Once again they're out doing all their noise making - while I'm doing the work.  The work of putting these victims back together again.  So what do I do now?  What do I do about the fact for the last two years now - anyone who mentions our name, or my name, online becomes the target of attacks, threats, stalking, shunning, etc.  Barbara Amaya at the Washington Post could have really helped her career as a budding journalist.  But now she's shunned and shut out for the crime of talking to Jody when she's having a bad day.  When people connected to her traffickers show up at her job where she has to wait on them with a smile, while her knees are quivering, and not flip out.  For that - she's abandoned by all these people in power.

God doesn't literally "talk" through the TV - but I do believe in synchronicity.  As I turned to my daughter and said "what do I do about this?" - I look up on the TV and the kids during the civil rights revolution were given lessons in "love war".  How to win a war through love.  I saw them being attacked at a diner - and no matter what was said or done - they did not respond.  They didn't defend themselves.

Key words.  Because this is a pattern I'm seeing very clearly.  These people come and attack me - like this newcomer.  What did I do?  I defended myself.  I blocked her.  I lashed out at her in defense.  I did not "show love".

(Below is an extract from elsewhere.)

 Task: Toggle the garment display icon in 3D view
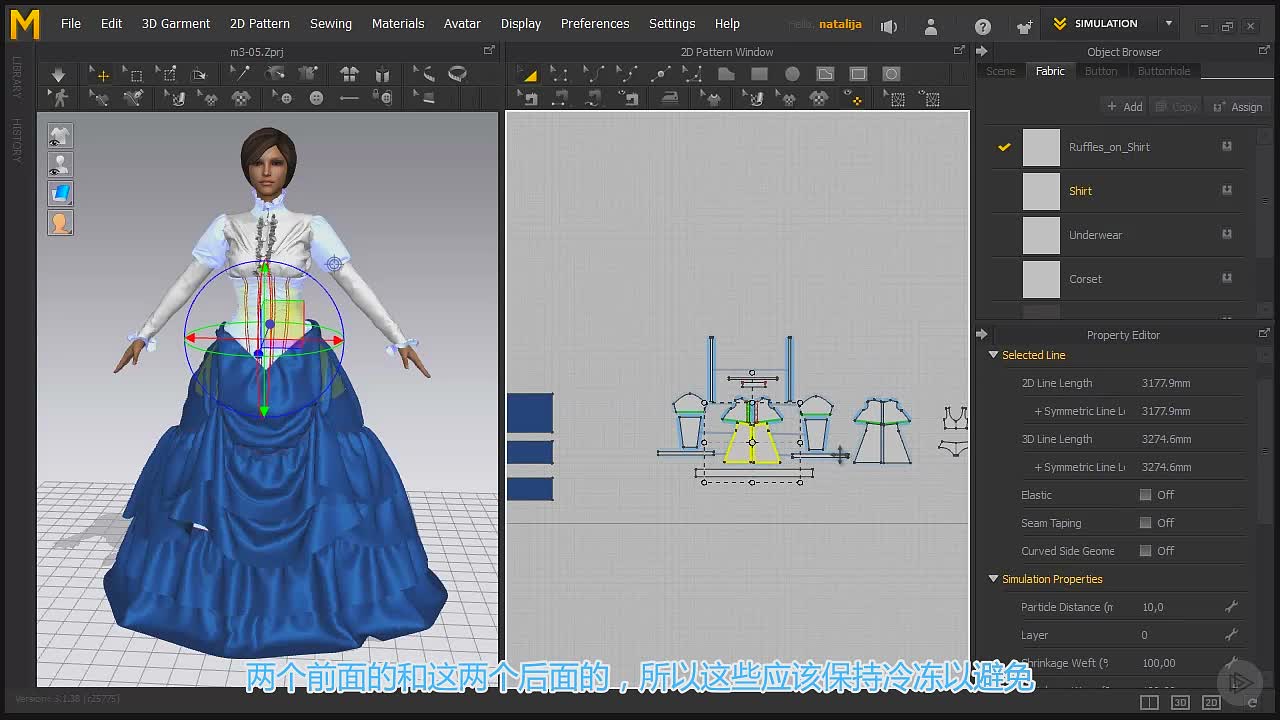point(60,135)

Now in this survivor's case she said it was her anger that made her realize I'm "for real'.  Real survivors are angry.  In fact, we're mad as hell.  But I'm more than a "survivor".  I'm the founder of this movement and the one in charge of SWA.  So I have to chart our course.  I know this game - they attack, I defend, and they're trying to build a 5150 case against me where I'm going to wind up like Sandra Bland.  That's what happened to her when she fought.  What's going to happen to the cops? Not a damn thing.

I know Christ taught to "turn the other cheek" and "love thy enemies" so this doesn't counter with my religious beliefs either.  So "love" it is.